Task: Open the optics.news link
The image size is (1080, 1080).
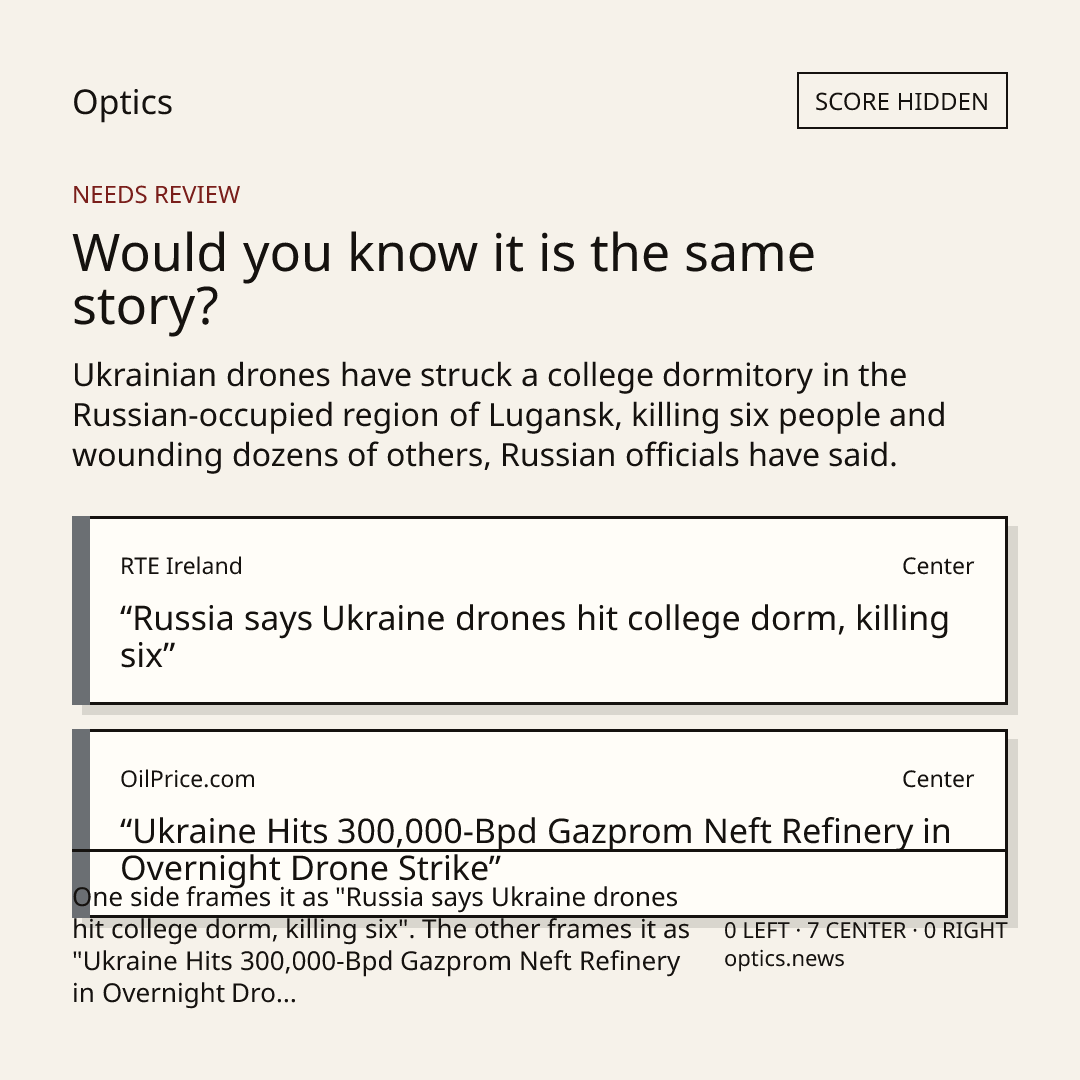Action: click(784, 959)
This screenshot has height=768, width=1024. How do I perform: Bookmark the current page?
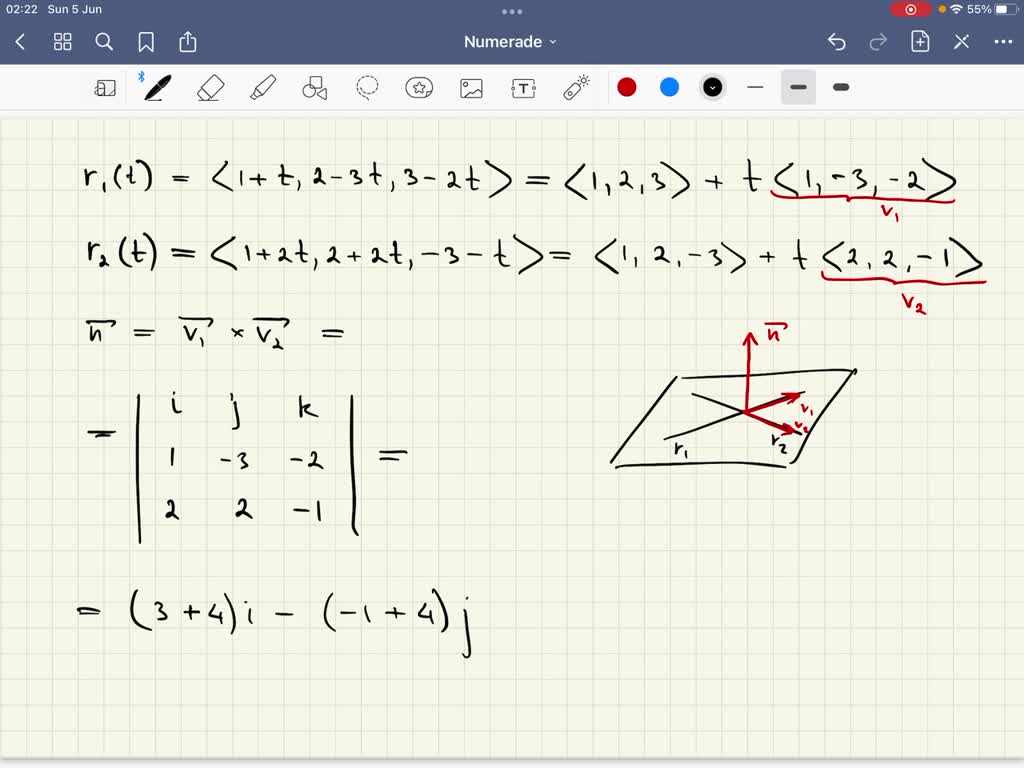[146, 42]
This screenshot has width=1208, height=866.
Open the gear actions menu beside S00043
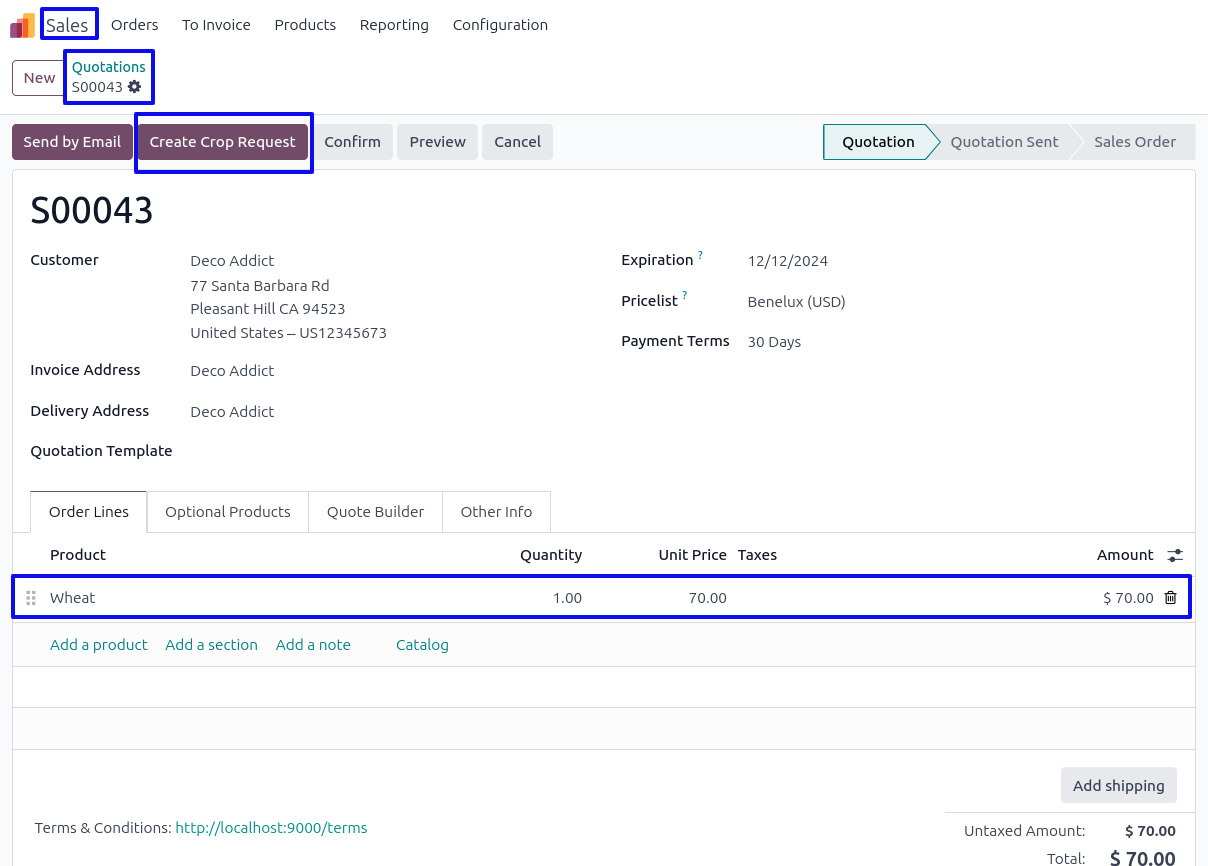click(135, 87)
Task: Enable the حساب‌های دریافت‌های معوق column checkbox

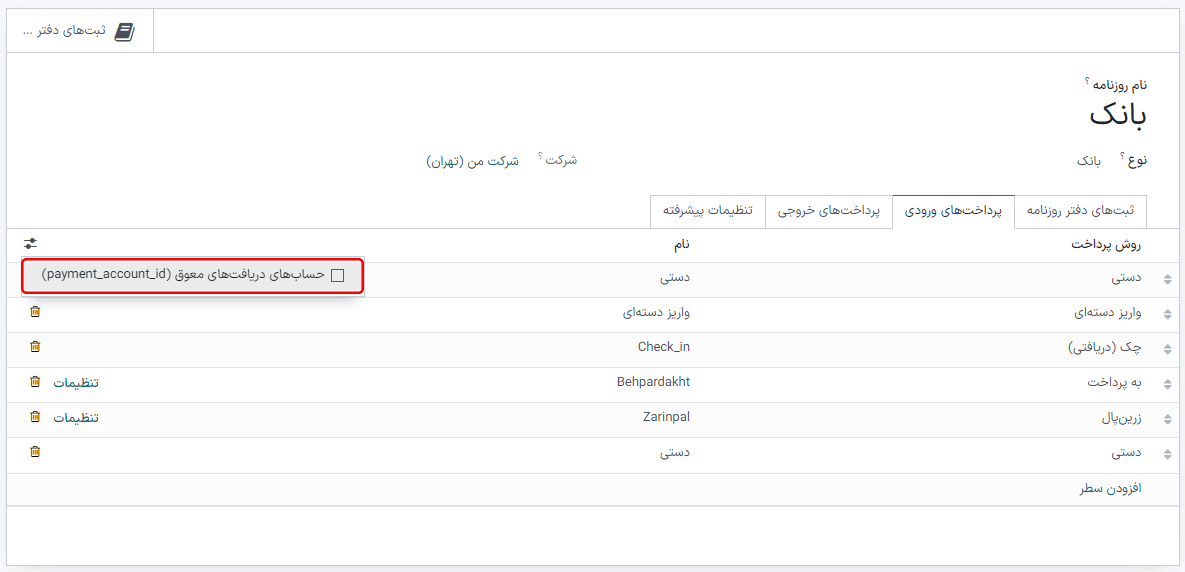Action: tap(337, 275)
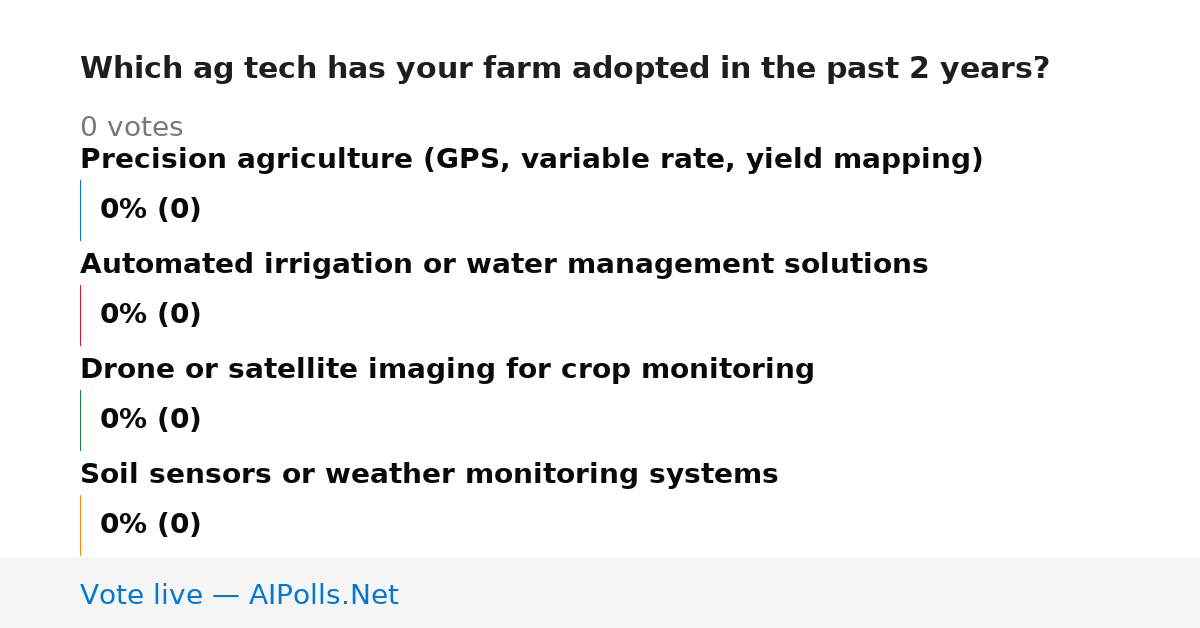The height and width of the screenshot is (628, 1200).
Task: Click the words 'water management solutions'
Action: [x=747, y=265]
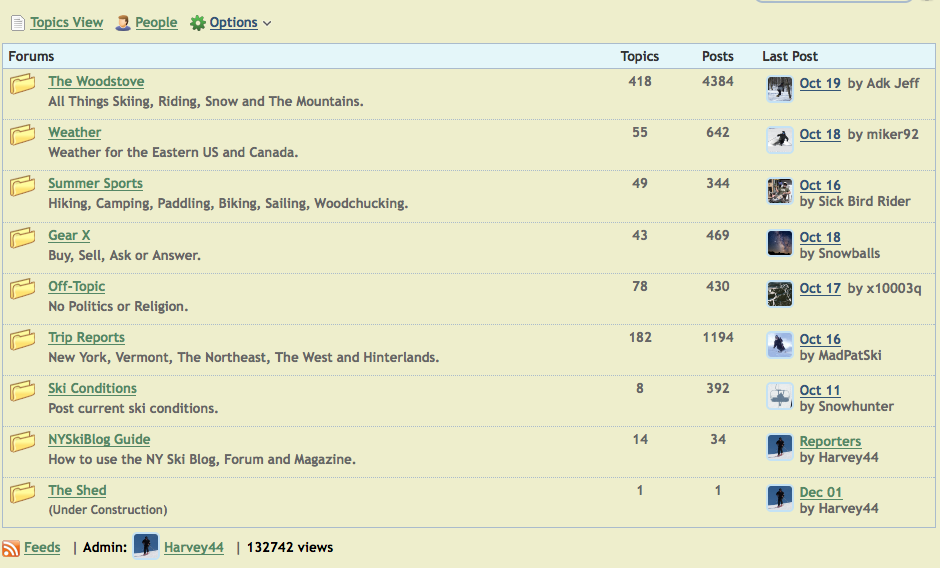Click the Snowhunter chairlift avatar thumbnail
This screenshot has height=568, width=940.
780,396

# # #

### GOAL OF THE EXERCISE
Rewrite all the rows above, changing "gear actions menu" to "settings menu" and keeping everything else the same. Leave out the pictures.

### EXERCISE RESPONSE
Task: Open the optics.news link
The image size is (1080, 1080).
Action: click(784, 959)
This screenshot has height=768, width=1024. How do I perform: Bookmark the current page?
[146, 42]
This screenshot has width=1208, height=866.
Open the settings menu beside S00043
click(135, 87)
Task: Enable the حساب‌های دریافت‌های معوق column checkbox

Action: tap(337, 275)
The height and width of the screenshot is (628, 1200).
Task: Click the words 'water management solutions'
Action: [x=747, y=265]
Click the Snowhunter chairlift avatar thumbnail
This screenshot has height=568, width=940.
780,396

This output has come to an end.